Rows of cabinets line the wall, each one heavy with secrets. I crossed the room door, opened the correct drawer, and pulled out the files—thick, marked, final. The weight of them settles into my hands, heavier than paper should be.
I didn't linger. I turned, straightened my leathered jacket, and left the office exactly as I found it—except now, the truth is moving with me.
"I don't know how long these truths have been buried, or how many people suffered because no one had the courage to expose them. But I've seen it. I've held it. And now… it's out. You can't undo what's in these pages. Every secret, every name, every weapon—they all end here. I just hope it's enough to stop them before more damage is done." l said with a strong sense of passion. Handling over the files to him. Because now for me the mission was over for the night.
"You did well. More than well. You risked everything to carry the weight of the world in your hands. These files… they're dangerous, more dangerous than you know. But now that the truth is ours, we have a choice. We can stop them. Or let them keep hiding in the shadows. Either way… you've made a mark that will never fade." he replied taking the files and then set them on the side.
By morning, the adrenaline had faded, replaced by the mundane hum of life. Sunlight streamed softly through my bedroom window, brushing over the neatly folded clothes and the quiet mess of last night's thoughts. I stretched, yawned, and shuffled toward the bathroom.
I run a hand through my long black hair and catch my reflection for a moment—how it falls like a dark river, smooth and shining, framing my face just right. My emerald eyes meet my own gaze, sharp and curious, but soft too when I allow myself to smile. My skin feels clear and soft under my fingers, almost glowing in the sunlight that sneaks through the window.

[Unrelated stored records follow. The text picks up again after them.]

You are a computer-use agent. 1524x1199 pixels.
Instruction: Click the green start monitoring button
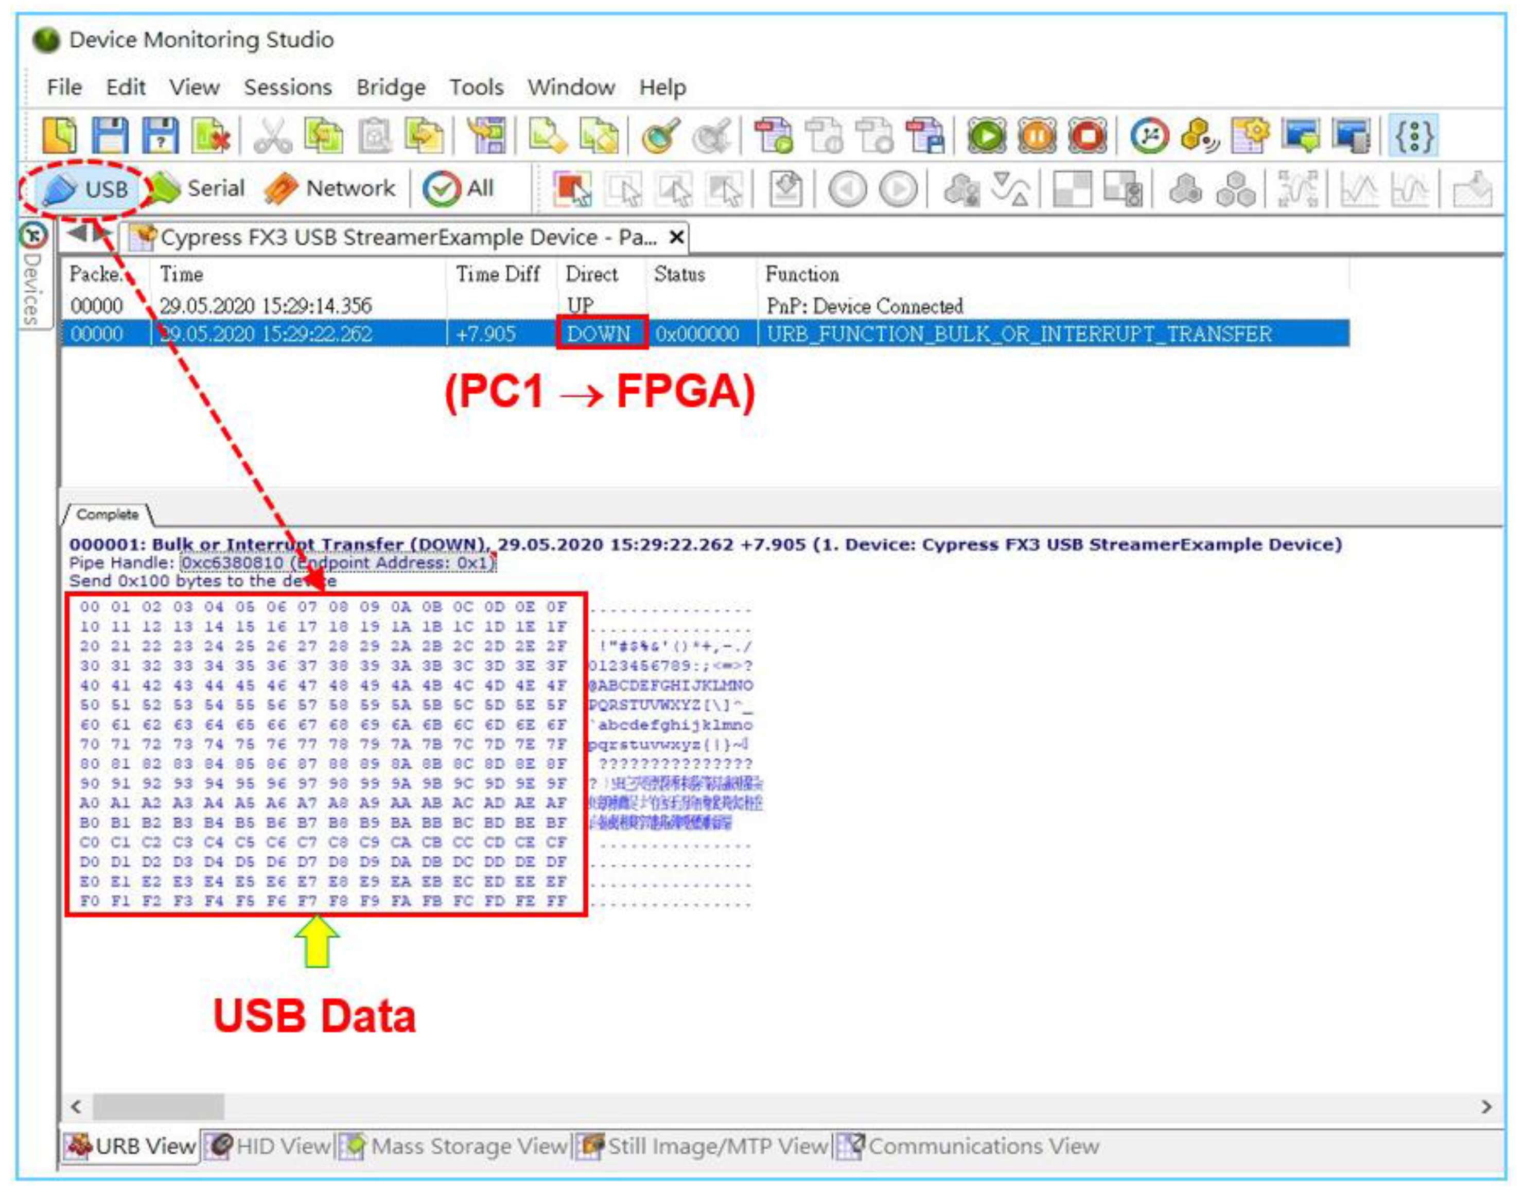point(986,135)
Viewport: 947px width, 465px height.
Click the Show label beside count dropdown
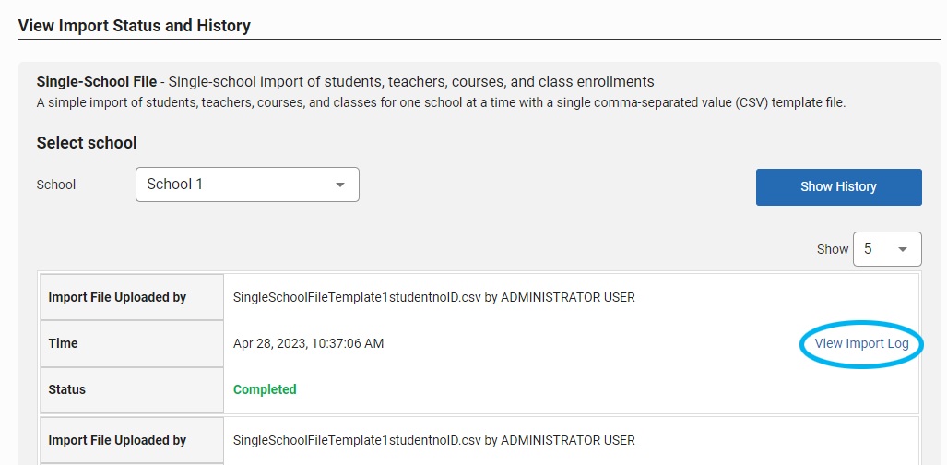(x=833, y=249)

I glanced down at myself, noticing how my body feels—fit, toned, strong enough without being bulky. Every movement I make is fluid, natural, and I like that about myself. There's a balance here, a kind of quiet confidence, a poise that doesn't shout but doesn't go unnoticed either. I carry myself the way I like—elegant, aware, and fully me.
And l looked through my wardrobe and took the same old outfit of my job. I had started working at the civil servant last month and l am still trying to get used to it as a backup for my backup s that it won't seem suspicious or let anyone find out that l am a spy.
Breakfast was quick—a slice of toast, a cup of coffee—and the world felt ordinary, almost painfully normal. The bus ride to the civil servant office was uneventful: familiar streets, familiar faces, nothing to hint at the mission that still lingered in my mind. I walked in, ID badge clipped neatly to my shirt, a stack of papers in hand, and greeted colleagues with practiced cheer.
The morning passed in a blur of filing, typing, and polite conversations. By the afternoon, the weight of work lifted slightly as Angel called out my name from across the office. We had planned to grab coffee and just walk for a while, soaking in the small joys of normal life. I smiled, tossing my hair back, and joined her—laughing at jokes, chatting about movies and weekend plans, feeling the rare, grounding sense of safety that only ordinary life could offer.
Yet beneath it all, the memory of last night lingered—a quiet pulse reminding me that no matter how normal this life seemed, the shadows I carried would never truly disappear.